Step 3: Complete the Discussion Board Discussion Prompt: 

We weren’t on the wrong side,” a stricken Daniel Ellsberg confides, “We were the wrong side” Winner of the Academy Award for Best Documentary Film in 1974, Hearts and Minds still resonates as a cautionary tale against unquestioned military might abroad and virulent patriotism at home. The title comes from the now infamous speech by Lyndon Johnson in which the president declared that “ultimate victory will depend on the hearts and minds of the people who actually live out there.” Though Johnson was referring to the South Vietnamese, on whose behalf we fought Communist North Vietnam, Davis has taken Johnson’s challenge as his own.

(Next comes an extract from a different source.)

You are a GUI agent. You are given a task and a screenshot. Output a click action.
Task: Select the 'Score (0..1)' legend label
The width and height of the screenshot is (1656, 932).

His film appeals to our most primitive emotions as well as our highest intellect, linking these seemingly competing faculties through visual juxtaposition. Without the aid of a narrator, the movie alternates be- tween eminent talking heads, stock footage, veteran testimony, and scarily, clips from corny Hollywood agitprop. It all forms a dense weave of sound and images that relies on us to connect the thematic dots. Though this is seldom an easy task given the film’s tendency to delay counterpoints and to short-circuit any obvious dramatic momentum, repeated viewings will help the movie’s general, if fitful, chronological  semblance to emerge. Pinpointing the origin of our involvement in Vietnam in the post-World War II belief that “we could control the future of the world,” Davis suggests that our policy of Communist containment spawned an altogether different and intractable monster at home, that is, the management of lies and cover-up emanating from the very top. (www.imagesjournal.com) After watching this film and completing your readings, what are your thoughts about the Vietnam War?